*Data for review:*
::::::::

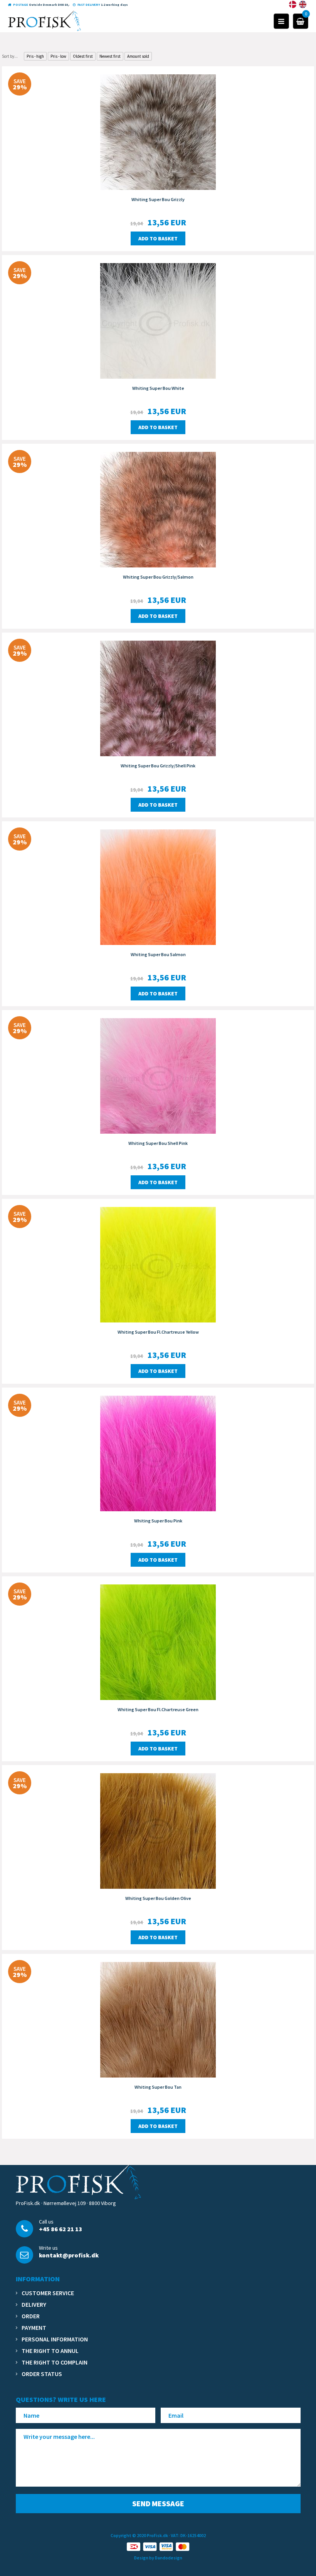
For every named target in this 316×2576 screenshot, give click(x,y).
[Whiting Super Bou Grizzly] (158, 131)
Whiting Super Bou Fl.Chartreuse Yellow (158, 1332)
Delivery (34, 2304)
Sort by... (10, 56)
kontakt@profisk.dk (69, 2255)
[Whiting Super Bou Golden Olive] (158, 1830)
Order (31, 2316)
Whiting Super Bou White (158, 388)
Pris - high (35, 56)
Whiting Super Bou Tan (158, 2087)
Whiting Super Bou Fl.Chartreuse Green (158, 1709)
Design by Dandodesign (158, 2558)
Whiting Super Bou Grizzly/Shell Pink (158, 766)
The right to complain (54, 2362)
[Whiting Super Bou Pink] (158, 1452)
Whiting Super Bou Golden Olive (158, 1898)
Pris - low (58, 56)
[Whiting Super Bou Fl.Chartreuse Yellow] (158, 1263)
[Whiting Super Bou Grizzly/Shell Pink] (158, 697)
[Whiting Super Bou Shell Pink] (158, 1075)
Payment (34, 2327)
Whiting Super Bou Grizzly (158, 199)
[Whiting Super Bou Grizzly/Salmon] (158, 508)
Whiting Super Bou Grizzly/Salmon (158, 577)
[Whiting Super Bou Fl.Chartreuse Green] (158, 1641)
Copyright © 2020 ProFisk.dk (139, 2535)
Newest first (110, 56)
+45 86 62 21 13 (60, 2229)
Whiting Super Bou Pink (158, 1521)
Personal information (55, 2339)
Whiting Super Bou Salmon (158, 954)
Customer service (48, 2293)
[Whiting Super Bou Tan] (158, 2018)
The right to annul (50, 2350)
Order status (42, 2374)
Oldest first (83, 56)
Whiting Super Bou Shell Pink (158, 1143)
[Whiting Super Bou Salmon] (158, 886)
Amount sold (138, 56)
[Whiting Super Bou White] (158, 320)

::::::::

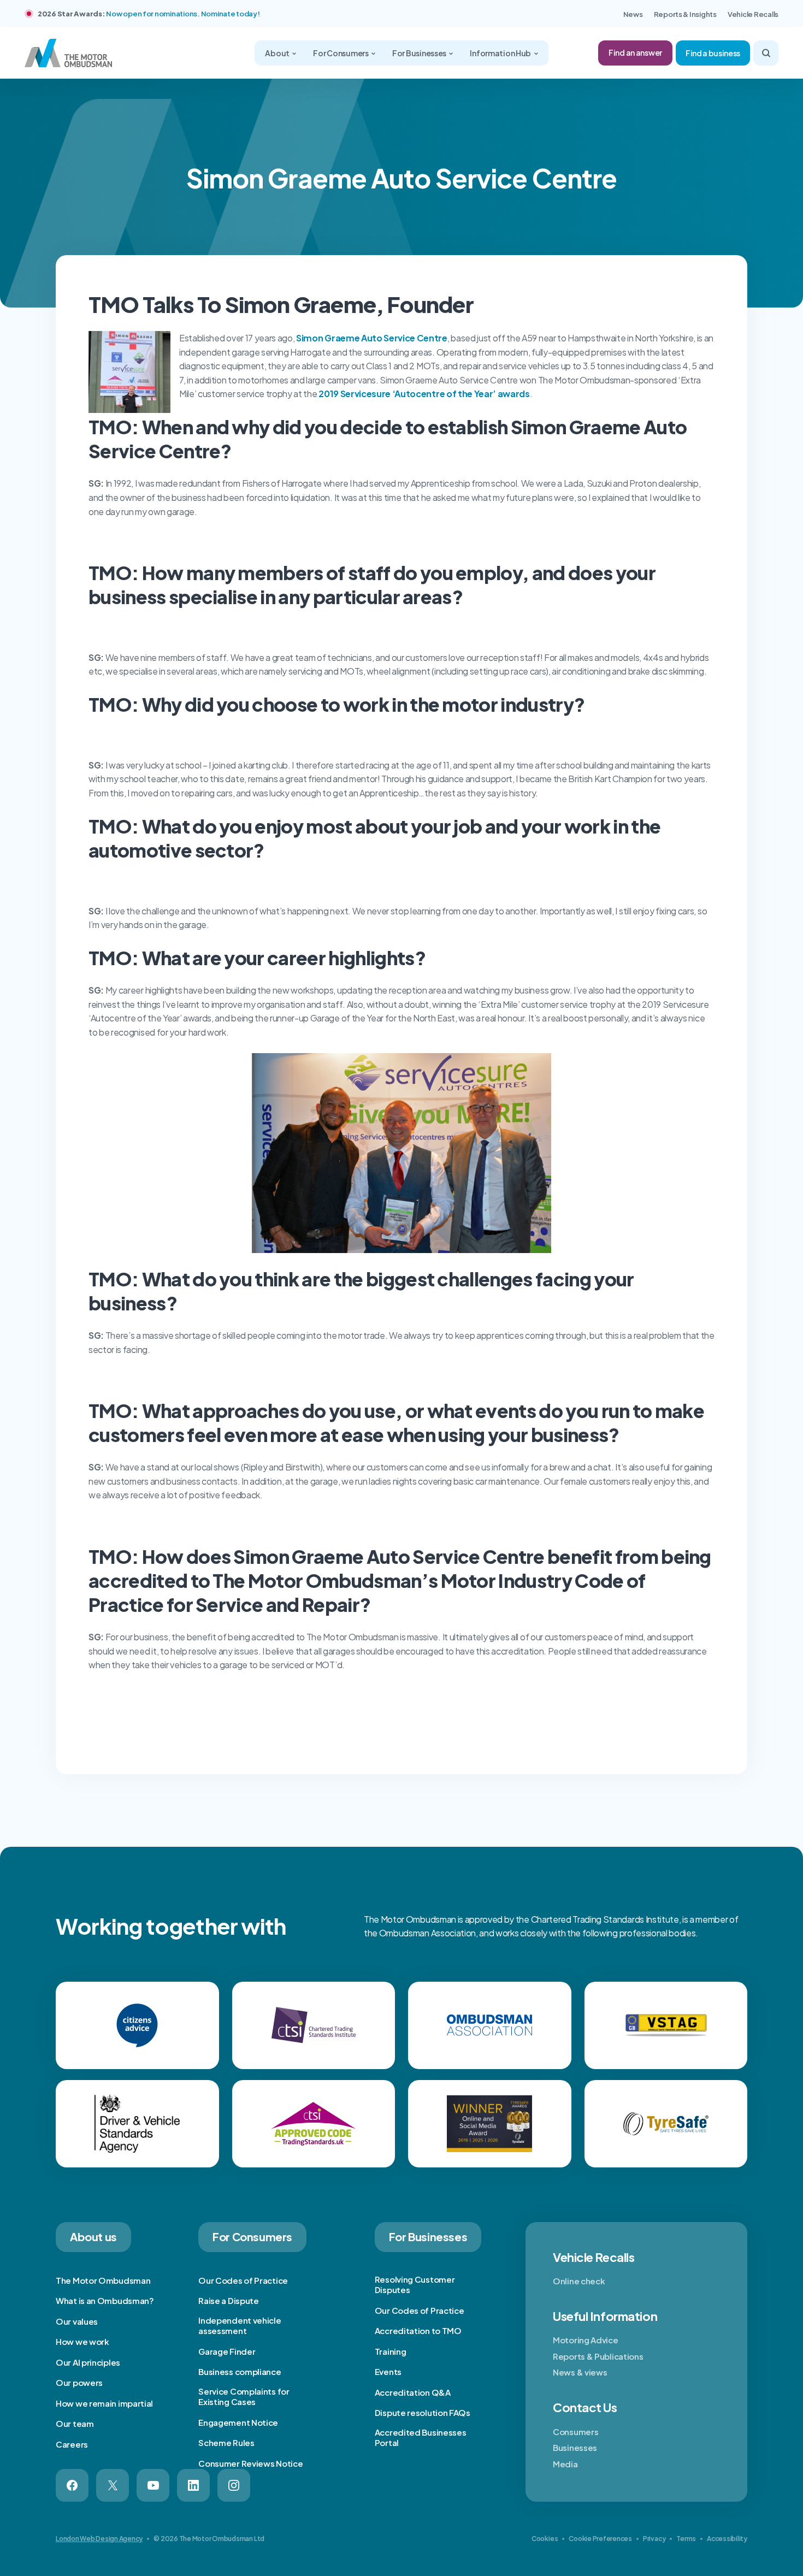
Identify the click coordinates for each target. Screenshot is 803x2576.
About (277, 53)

::::::::

*What the task requires:* The reply should hold only the lines of the listing above starting at the line containing "kontakt@profisk.dk (69, 2255)" and ending at the line containing "[Whiting Super Bou Grizzly/Shell", exactly as written.

*Result of this exercise:*
kontakt@profisk.dk (69, 2255)
[Whiting Super Bou Golden Olive] (158, 1830)
Order (31, 2316)
Whiting Super Bou White (158, 388)
Pris - high (35, 56)
Whiting Super Bou Tan (158, 2087)
Whiting Super Bou Fl.Chartreuse Green (158, 1709)
Design by Dandodesign (158, 2558)
Whiting Super Bou Grizzly/Shell Pink (158, 766)
The right to complain (54, 2362)
[Whiting Super Bou Pink] (158, 1452)
Whiting Super Bou Golden Olive (158, 1898)
Pris - low (58, 56)
[Whiting Super Bou Fl.Chartreuse Yellow] (158, 1263)
[Whiting Super Bou Grizzly/Shell Pink] (158, 697)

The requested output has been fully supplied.